→ Domande sul materiale:
1. Elenca, nell'ordine in cui compaiono, tutte le parole che il testo su Papa Francesco racchiude tra virgolette alte (“ ”).
2. Ricopia dal testo su Papa Francesco il passo compreso tra "L’esempio di Papa" e "dare del tu.", estremi inclusi.

«Buongiorno, sono Papa Francesco. Diamoci del tu». E’ questa una delle frasi che si legge più frequentente sui giornali ogni volta che il vescovo di Roma chiama una delle centinaia di persone che si rivolgono a lui con la speranza di avere una parola di conforto o la risoluzione di un problema.
«Diamoci del tu»: lo sta dicendo il capo della Chiesa cattolica, unica monarchia “assoluta” e cioè a responsabilità unica di governo del suo “re”, che sia rimasta al mondo.
E’ un’altra delle meravigliose innovazioni che questo Pontefice sta introducendo in una Chiesa sull’orlo del collasso, pronta a crollare su se stessa come gli edifici fanno sotto le mani di esperti artificieri. E forse proprio a queste innovazioni, che vanno dalla radicale modifica dell’organizzazione dello Ior all’introduzione del collegio di otto cardinali che lo assisteranno nel governo della Chiesa, il Vaticano potrà salvarsi restituendo ai suoi fedeli la fiducia quasi del tutto persa. Solo per cronaca aggiungo che della popolazione Italiana, che dovrebbe superare la percentuale del 75 per cento di cattolici, i “veri” praticanti sono ormai ridotti a circa il 15 per cento. Meno di dieci milioni, a conti fatti.
L’esempio di Papa Francesco, però, che predica umiltà prima ai suoi sacerdoti e poi al mondo non sembra al momento essere seguito: tutti, dalle gerarchie ecclesiastiche all’ultimo dei dirigenti d’azienda, specialmente nel nostro Sud, continuano a mantenere inalterata la pessima abitudine di pretendere del “lei” (o del “voi”, dipende dalle zone) e di dare del tu.

→ Contenuto del dataset:
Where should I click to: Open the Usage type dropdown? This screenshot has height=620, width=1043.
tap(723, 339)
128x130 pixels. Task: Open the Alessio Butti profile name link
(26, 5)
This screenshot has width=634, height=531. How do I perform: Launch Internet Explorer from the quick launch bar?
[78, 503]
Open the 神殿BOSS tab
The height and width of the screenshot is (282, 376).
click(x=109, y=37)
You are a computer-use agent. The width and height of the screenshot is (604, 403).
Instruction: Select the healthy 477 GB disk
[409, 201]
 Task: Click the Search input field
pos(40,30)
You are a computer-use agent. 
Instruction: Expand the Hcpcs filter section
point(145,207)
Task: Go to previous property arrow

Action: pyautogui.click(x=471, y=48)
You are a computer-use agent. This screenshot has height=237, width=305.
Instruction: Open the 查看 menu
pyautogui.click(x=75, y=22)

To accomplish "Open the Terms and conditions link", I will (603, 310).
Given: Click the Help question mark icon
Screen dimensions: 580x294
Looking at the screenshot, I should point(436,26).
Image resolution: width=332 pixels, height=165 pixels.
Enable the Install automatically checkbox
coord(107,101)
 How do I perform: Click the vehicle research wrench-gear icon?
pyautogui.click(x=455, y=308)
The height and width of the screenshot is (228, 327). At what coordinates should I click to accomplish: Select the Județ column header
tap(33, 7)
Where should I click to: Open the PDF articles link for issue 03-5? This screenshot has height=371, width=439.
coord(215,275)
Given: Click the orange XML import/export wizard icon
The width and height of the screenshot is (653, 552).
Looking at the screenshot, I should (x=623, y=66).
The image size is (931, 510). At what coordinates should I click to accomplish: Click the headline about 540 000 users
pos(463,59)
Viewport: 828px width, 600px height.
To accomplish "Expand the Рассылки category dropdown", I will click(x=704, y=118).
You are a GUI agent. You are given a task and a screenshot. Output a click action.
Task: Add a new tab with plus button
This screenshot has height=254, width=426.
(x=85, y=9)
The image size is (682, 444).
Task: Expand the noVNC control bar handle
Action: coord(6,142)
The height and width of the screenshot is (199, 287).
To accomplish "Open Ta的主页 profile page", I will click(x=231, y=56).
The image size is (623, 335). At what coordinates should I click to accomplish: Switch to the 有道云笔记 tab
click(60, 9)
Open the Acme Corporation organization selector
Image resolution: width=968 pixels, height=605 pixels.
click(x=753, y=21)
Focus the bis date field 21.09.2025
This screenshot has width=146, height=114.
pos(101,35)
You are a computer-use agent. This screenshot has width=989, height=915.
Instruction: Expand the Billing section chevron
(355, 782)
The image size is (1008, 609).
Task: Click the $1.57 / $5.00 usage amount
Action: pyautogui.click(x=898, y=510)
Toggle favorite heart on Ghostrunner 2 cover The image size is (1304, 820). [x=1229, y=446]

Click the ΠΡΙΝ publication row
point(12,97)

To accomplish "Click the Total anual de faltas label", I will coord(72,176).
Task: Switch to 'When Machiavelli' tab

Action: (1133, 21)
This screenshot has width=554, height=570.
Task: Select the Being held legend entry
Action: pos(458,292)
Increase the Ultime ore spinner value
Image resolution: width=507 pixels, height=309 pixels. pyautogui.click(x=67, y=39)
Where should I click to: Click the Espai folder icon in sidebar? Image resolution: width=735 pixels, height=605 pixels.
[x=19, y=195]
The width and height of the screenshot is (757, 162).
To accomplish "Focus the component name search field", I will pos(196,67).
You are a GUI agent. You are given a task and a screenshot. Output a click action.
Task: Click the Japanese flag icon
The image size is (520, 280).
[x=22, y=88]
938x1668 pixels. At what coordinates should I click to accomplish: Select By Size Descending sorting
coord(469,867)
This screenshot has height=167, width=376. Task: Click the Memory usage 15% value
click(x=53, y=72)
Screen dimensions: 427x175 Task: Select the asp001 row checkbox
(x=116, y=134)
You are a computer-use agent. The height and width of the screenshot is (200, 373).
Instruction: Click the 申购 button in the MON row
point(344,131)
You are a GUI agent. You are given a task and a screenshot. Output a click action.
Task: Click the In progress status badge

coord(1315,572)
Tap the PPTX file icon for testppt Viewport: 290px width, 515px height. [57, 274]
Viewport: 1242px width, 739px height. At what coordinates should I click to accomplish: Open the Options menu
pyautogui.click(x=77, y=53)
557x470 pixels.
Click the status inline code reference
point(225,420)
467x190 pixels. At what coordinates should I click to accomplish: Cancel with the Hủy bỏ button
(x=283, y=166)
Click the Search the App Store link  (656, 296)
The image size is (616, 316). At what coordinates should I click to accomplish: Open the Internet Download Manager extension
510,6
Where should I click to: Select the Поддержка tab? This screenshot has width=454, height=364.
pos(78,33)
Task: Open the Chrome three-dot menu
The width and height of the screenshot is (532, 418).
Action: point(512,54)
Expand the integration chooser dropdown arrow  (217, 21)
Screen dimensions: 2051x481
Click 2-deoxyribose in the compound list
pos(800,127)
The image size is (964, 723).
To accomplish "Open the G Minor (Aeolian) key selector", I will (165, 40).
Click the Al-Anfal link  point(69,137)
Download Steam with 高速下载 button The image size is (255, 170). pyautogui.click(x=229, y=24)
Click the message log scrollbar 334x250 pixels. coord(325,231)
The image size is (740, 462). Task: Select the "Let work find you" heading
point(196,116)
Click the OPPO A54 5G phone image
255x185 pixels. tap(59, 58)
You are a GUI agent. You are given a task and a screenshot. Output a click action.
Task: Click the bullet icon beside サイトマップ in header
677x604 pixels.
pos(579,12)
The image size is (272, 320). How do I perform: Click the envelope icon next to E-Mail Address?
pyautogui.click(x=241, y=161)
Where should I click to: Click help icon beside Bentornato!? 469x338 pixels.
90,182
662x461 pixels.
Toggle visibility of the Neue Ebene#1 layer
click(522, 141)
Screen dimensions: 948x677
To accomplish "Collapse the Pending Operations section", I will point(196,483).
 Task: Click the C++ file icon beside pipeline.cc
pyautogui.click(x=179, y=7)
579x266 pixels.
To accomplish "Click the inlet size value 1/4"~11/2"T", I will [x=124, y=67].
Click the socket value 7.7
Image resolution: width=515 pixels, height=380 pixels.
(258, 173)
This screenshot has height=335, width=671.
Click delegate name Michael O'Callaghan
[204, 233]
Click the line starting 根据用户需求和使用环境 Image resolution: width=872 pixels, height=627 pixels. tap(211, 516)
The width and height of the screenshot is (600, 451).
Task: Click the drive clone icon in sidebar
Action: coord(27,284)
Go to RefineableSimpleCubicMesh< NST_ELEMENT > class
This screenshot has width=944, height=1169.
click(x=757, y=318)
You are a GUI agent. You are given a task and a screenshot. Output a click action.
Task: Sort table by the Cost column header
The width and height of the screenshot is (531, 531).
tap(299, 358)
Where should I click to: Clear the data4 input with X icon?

→ Risposte fornite:
1. assoluta, re, veri, lei, voi

2.
L’esempio di Papa Francesco, però, che predica umiltà prima ai suoi sacerdoti e poi al mondo non sembra al momento essere seguito: tutti, dalle gerarchie ecclesiastiche all’ultimo dei dirigenti d’azienda, specialmente nel nostro Sud, continuano a mantenere inalterata la pessima abitudine di pretendere del “lei” (o del “voi”, dipende dalle zone) e di dare del tu.